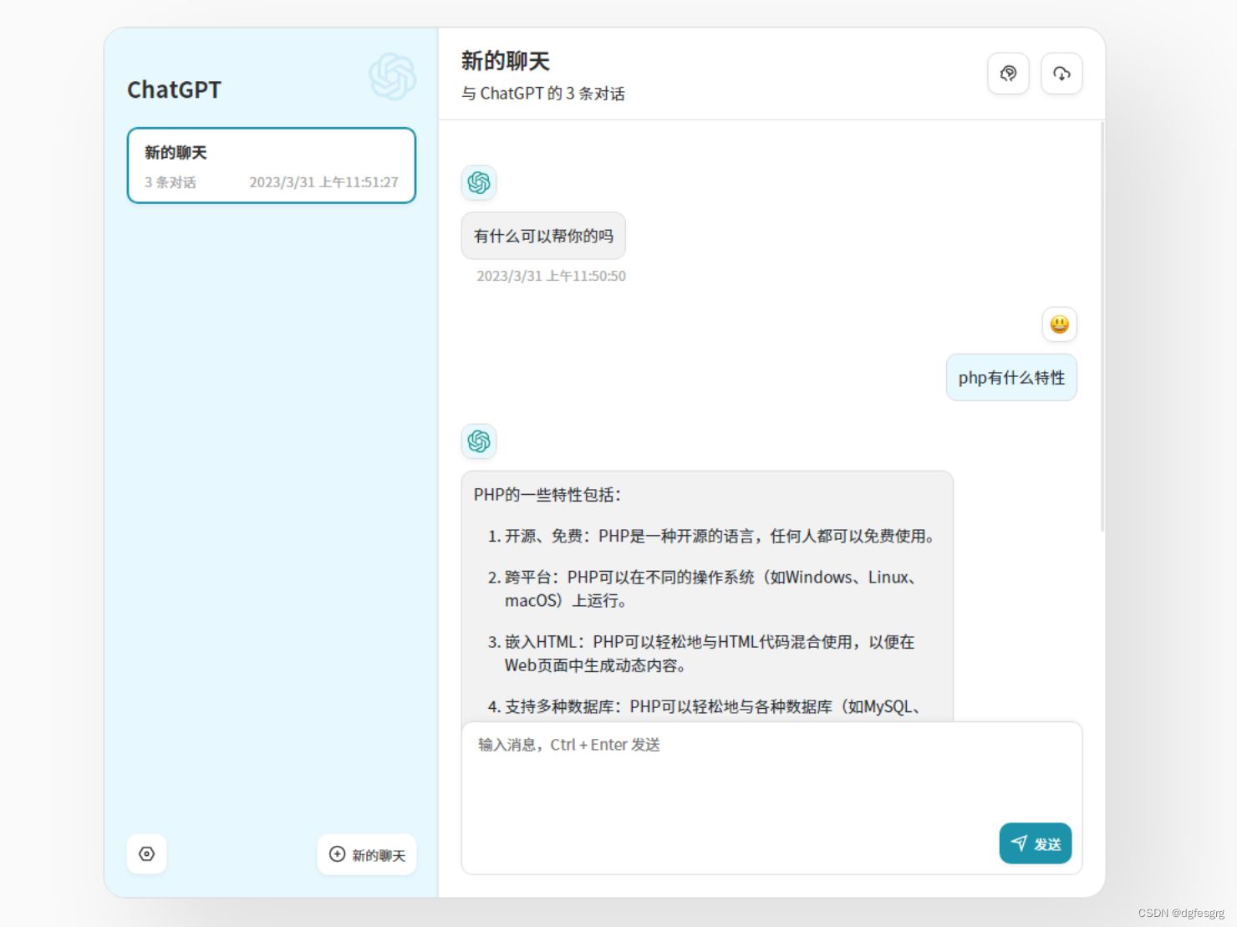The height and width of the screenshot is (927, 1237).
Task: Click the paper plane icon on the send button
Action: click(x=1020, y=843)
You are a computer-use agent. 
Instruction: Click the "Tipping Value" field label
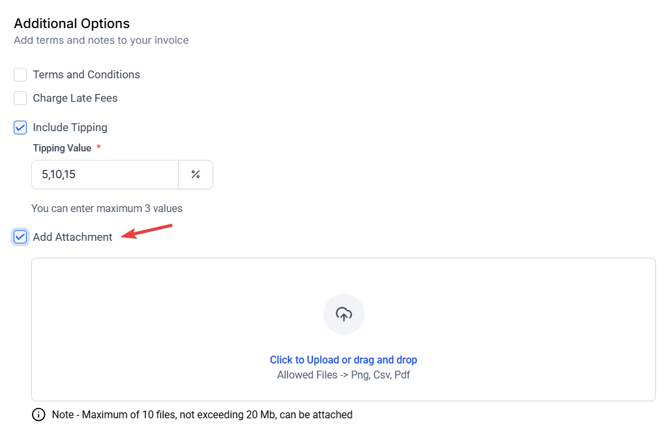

== == ==

▶ [WHAT TO WORK ON]
Please retype, exactly and only, the lines from the one holding "You are a computer-use agent." to the end of the entries, both ends included, without any pictures.

▶ [THE ANSWER]
You are a computer-use agent. 
Instruction: Click the "Tipping Value" field label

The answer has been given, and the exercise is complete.